Source items

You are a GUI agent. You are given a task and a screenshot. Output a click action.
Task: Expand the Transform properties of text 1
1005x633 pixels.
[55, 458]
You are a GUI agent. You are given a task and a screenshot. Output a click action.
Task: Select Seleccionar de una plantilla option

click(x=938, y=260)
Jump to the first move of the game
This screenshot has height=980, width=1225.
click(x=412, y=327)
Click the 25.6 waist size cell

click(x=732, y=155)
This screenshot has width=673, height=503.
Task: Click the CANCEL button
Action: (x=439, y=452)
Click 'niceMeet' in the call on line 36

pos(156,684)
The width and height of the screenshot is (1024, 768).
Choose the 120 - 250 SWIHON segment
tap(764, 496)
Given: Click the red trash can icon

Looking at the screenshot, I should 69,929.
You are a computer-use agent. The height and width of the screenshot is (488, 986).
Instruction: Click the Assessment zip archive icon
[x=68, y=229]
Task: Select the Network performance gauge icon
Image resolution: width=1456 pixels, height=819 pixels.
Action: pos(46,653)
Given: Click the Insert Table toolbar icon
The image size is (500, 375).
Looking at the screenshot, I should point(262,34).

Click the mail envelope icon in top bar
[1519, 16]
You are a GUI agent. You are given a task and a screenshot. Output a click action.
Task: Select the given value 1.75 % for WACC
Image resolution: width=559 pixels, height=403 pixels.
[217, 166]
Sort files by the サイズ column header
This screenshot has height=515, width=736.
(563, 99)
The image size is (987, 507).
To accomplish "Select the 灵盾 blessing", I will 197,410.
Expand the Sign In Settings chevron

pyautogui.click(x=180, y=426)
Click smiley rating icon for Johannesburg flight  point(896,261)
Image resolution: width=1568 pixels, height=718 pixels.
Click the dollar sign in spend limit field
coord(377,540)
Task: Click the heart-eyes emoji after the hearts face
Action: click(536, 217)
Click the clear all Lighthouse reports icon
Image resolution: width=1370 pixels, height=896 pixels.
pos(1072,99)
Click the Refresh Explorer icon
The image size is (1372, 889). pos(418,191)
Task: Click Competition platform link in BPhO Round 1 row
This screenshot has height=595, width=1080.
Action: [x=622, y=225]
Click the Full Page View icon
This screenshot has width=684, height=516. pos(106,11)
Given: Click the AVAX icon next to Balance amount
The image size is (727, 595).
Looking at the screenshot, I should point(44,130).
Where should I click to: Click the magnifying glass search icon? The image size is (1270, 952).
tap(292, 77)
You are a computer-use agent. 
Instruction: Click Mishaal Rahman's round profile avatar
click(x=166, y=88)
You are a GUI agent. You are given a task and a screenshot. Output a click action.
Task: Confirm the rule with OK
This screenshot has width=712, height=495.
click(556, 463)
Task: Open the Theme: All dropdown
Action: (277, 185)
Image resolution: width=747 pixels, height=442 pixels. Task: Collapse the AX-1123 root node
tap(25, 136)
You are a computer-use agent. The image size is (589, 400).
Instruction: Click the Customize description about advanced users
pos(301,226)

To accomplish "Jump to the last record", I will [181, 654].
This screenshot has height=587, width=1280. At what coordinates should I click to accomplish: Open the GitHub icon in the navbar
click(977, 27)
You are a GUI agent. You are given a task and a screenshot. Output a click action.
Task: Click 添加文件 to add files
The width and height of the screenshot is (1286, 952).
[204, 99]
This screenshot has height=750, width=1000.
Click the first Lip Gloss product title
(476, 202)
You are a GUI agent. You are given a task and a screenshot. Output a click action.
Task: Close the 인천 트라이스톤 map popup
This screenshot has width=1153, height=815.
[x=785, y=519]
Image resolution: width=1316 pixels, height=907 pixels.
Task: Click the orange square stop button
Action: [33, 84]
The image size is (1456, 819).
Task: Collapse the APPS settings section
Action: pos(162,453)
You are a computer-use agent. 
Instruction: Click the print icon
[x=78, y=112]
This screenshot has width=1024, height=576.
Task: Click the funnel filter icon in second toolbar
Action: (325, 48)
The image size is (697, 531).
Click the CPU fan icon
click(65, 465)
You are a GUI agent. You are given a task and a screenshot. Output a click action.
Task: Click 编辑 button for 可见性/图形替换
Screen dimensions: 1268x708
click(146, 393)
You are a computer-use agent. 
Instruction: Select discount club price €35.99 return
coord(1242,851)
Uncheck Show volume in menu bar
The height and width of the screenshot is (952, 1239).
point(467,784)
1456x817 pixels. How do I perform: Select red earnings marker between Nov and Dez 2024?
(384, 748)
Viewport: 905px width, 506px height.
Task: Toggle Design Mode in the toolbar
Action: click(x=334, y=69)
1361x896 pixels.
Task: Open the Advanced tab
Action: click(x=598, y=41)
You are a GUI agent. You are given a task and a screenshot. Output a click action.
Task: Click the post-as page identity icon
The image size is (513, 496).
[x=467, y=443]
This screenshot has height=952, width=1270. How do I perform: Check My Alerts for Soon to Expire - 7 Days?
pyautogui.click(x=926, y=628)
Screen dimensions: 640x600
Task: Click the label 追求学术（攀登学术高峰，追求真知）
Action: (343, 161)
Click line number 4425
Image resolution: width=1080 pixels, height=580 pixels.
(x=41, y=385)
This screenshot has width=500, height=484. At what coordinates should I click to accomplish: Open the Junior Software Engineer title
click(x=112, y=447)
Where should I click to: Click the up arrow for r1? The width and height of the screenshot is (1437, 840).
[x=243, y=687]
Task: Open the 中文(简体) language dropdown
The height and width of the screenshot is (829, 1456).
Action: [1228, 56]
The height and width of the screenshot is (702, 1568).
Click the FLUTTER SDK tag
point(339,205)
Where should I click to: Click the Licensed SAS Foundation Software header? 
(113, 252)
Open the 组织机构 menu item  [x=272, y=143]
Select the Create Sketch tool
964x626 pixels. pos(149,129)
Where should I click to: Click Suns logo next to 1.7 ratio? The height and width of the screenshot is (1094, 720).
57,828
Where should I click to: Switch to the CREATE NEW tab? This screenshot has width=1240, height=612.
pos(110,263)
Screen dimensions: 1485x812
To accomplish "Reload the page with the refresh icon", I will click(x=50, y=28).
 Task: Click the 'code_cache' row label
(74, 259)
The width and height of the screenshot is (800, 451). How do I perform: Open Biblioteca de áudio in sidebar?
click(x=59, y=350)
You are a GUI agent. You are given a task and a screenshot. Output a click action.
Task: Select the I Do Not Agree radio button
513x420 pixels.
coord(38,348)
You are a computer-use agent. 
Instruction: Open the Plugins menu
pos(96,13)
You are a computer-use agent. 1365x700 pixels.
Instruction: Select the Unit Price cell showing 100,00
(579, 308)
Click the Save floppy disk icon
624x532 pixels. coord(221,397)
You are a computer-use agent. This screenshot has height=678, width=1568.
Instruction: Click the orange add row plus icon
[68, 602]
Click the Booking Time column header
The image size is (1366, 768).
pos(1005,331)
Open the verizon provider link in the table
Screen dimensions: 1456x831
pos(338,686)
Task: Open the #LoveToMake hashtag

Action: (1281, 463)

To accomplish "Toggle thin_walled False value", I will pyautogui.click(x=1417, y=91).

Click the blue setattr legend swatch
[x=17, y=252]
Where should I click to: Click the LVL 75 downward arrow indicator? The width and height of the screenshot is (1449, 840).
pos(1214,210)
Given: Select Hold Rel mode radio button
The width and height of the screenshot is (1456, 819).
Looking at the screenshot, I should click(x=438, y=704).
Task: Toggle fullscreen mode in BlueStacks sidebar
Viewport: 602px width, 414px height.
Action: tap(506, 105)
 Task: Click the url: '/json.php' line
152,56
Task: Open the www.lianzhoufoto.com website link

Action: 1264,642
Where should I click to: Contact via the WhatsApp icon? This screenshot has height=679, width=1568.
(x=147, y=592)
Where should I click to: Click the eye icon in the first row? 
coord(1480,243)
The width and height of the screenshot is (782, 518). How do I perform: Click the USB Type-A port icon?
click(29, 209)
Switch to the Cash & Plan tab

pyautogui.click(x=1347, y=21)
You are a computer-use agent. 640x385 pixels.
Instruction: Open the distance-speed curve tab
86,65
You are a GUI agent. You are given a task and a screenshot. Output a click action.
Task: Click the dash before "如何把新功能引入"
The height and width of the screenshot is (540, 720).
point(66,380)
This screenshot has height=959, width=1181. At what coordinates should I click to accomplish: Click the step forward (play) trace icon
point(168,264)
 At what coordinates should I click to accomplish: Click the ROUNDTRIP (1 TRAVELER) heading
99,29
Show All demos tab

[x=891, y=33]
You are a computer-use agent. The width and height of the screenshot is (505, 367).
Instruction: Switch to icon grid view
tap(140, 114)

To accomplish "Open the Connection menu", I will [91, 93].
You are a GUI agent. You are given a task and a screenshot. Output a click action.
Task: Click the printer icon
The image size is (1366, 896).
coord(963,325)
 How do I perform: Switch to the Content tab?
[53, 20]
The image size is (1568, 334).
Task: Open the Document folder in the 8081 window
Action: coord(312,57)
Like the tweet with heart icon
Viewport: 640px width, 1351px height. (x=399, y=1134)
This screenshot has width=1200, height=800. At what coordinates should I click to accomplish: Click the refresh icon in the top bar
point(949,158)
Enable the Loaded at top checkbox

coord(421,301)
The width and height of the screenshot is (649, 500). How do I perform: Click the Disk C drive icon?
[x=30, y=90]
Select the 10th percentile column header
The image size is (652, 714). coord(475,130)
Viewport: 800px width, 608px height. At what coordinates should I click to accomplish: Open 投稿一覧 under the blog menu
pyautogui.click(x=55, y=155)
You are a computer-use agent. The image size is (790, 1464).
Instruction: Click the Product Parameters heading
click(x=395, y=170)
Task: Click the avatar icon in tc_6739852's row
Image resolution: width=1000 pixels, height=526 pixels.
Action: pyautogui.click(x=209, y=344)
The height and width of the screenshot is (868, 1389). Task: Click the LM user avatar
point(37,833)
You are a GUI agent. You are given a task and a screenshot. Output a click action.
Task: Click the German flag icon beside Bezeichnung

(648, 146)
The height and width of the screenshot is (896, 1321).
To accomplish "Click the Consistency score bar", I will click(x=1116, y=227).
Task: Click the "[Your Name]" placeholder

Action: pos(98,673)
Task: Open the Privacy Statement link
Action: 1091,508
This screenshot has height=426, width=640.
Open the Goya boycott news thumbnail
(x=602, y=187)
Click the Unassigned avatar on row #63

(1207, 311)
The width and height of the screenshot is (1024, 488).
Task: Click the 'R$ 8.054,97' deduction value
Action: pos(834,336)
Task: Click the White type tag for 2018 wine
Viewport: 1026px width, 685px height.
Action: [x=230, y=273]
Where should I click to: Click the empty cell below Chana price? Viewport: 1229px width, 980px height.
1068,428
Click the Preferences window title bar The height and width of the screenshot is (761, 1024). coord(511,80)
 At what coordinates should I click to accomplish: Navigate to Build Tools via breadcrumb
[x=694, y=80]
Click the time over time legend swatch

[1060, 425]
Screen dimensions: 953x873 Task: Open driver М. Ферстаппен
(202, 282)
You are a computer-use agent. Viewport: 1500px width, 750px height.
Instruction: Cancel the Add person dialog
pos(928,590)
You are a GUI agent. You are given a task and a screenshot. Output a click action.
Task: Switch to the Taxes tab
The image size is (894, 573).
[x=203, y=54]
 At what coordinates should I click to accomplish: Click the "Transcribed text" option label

> **Problem details**
Copy out the lines of the items exactly, from the line that contains "This screenshot has height=750, width=1000." through the line that contains "click(65, 465)", including both of those lines.

> **Response below**
This screenshot has height=750, width=1000.
Click the first Lip Gloss product title
(476, 202)
You are a GUI agent. You are given a task and a screenshot. Output a click action.
Task: Close the 인천 트라이스톤 map popup
This screenshot has width=1153, height=815.
[x=785, y=519]
Image resolution: width=1316 pixels, height=907 pixels.
Task: Click the orange square stop button
Action: [33, 84]
The image size is (1456, 819).
Task: Collapse the APPS settings section
Action: pos(162,453)
You are a computer-use agent. 
Instruction: Click the print icon
[x=78, y=112]
This screenshot has width=1024, height=576.
Task: Click the funnel filter icon in second toolbar
Action: (325, 48)
The image size is (697, 531).
Click the CPU fan icon
click(65, 465)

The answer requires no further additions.